5. Data Sharing and Disclosure
We do not sell your Personal Data. We may share your data with the following parties only when necessary:
- Insurance Providers: To obtain quotes and issue the insurance policy you have selected.
- Payment Gateways: With our trusted payment partners, including Mastercard Payment Gateway Services (MPGS), Benefit, and Apple Pay, to securely process your payments. We do not store your full credit/debit card details on our systems. The handling and security of your card information are managed directly by these payment providers.
- eKYC Service Providers: With ShuftiPro and Benefit (for Wathiq) to perform mandatory identity verification.
- Regulatory Authorities: With the Central Bank of Bahrain (CBB) and other law enforcement or government bodies as required by law or to respond to legal processes.
- Professional Advisors: Including lawyers, auditors, and consultants to the extent necessary for them to provide their services to us.
We ensure that all third parties with whom we share your data are contractually obligated to protect your data and use it only for the purposes for which it was disclosed.
6. International Data Transfers
Your Personal Data may be transferred to, and processed in, countries outside of the Kingdom of Bahrain. We will only transfer your data to countries that are deemed to provide an adequate level of data protection by the Bahraini authorities or where we have put in place appropriate safeguards (such as Standard Contractual Clauses) to ensure your data is protected in accordance with the PDPL.
7. Data Security
We have implemented robust technical and organizational security measures to protect your Personal Data against accidental or unlawful destruction, loss, alteration, unauthorized disclosure, or access.
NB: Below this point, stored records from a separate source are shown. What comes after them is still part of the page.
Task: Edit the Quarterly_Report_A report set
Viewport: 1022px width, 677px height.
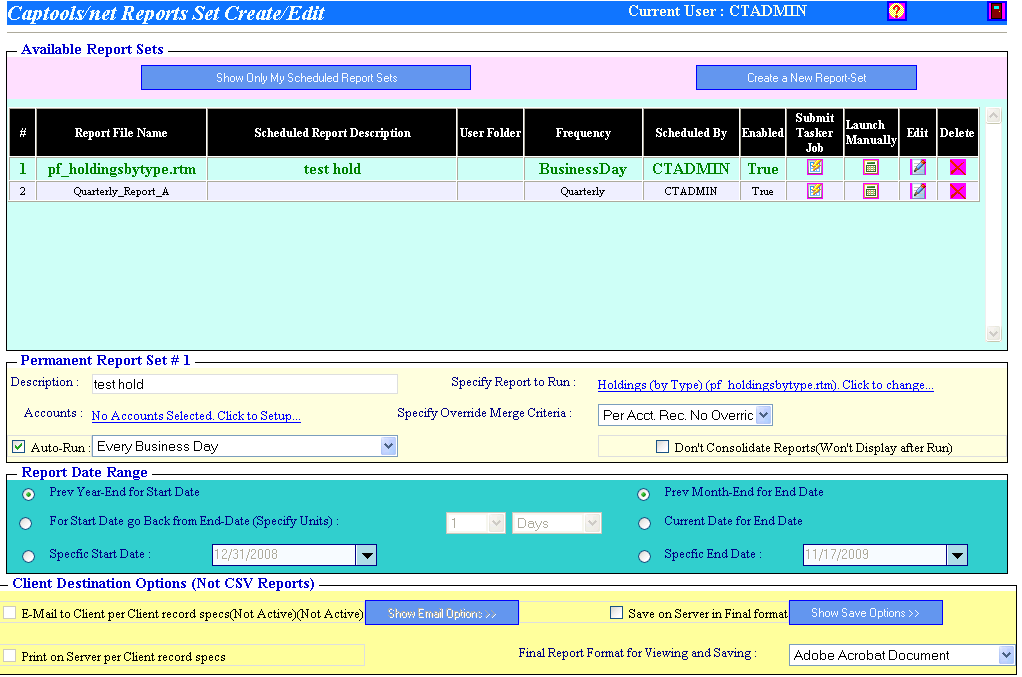Action: [917, 190]
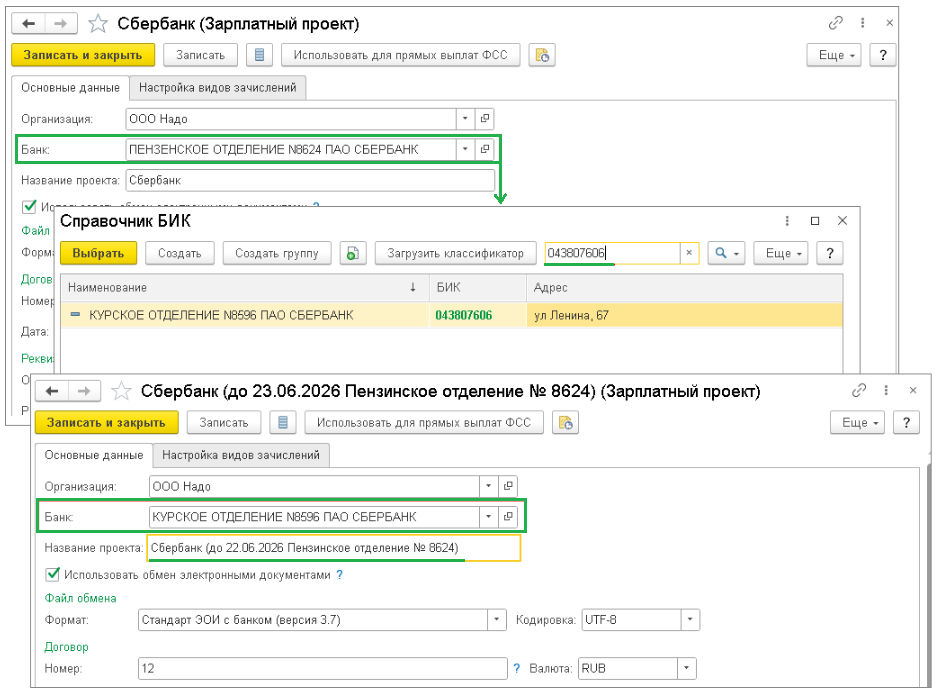Click create-by-copy icon in Справочник БИК
Image resolution: width=939 pixels, height=697 pixels.
click(353, 253)

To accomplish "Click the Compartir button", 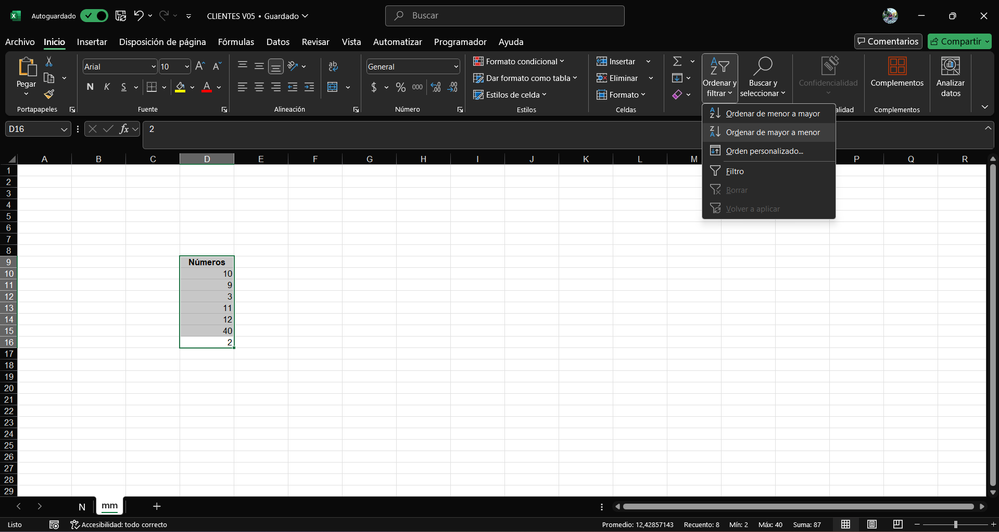I will [959, 42].
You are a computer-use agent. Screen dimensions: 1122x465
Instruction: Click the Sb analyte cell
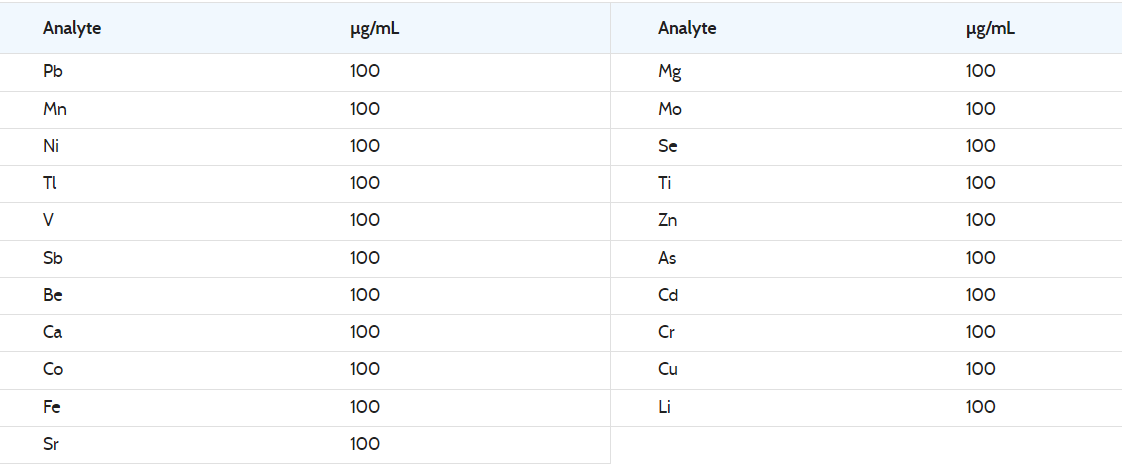52,258
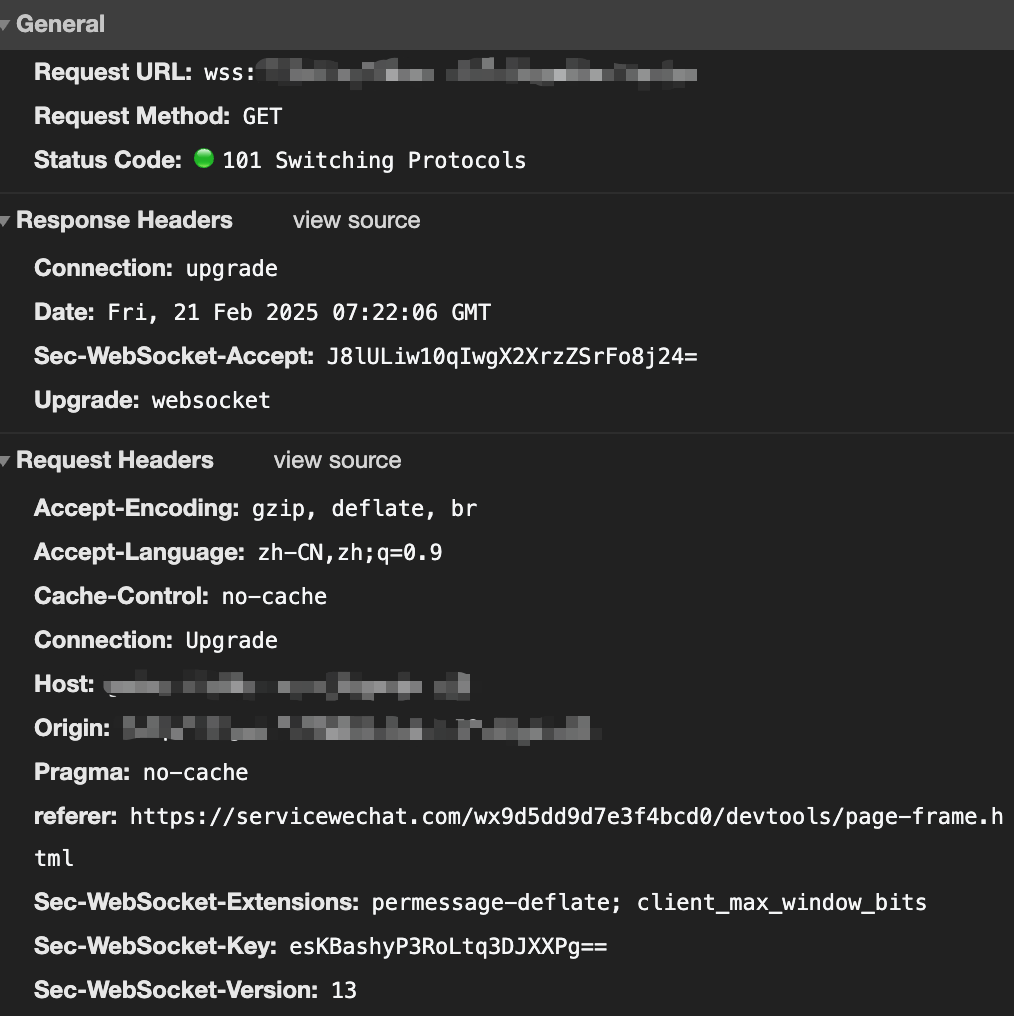This screenshot has height=1016, width=1014.
Task: Click the Cache-Control no-cache value
Action: tap(274, 597)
These measures include data encryption, access controls, secure server environments, and regular security assessments.
8. Data Retention
We will retain your Personal Data only for as long as is necessary to fulfill the purposes for which it was collected. This includes satisfying any legal, regulatory, accounting, or reporting requirements. As per CBB regulations, records related to your transactions and identity verification must be kept for a minimum of five (5) years after the termination of the business relationship.
9. Your Legal Rights
Under the PDPL, you have the following rights regarding your Personal Data:
- The Right to be Informed: To know how we are processing your data.
- The Right of Access: To request a copy of the Personal Data we hold about you.
- The Right to Rectification: To request the correction of inaccurate or incomplete data.
- The Right to Erasure: To request the deletion of your data, subject to certain conditions.
- The Right to Restrict Processing: To request a halt on the processing of your data in certain circumstances.
- The Right to Object: To object to the processing of your data, particularly for direct marketing.
- The Right to Data Portability: To request that we transfer your data to another organization in a structured, commonly used format.
- The Right to Complain: To lodge a complaint with the Bahrain Personal Data Protection Authority if you believe your rights have been infringed.
To exercise any of these rights, please contact our Data Protection Officer using the details provided below.
10. Cookies
Our Platform uses cookies to enhance user experience. A cookie is a small text file stored on your device. For more information on how we use cookies, please see our Cookie Policy.
11. Changes to This Privacy Policy
We may update this Privacy Policy from time to time. We will notify you of any significant changes by posting the new policy on this page and updating the "Last Updated" date. We encourage you to review this policy periodically.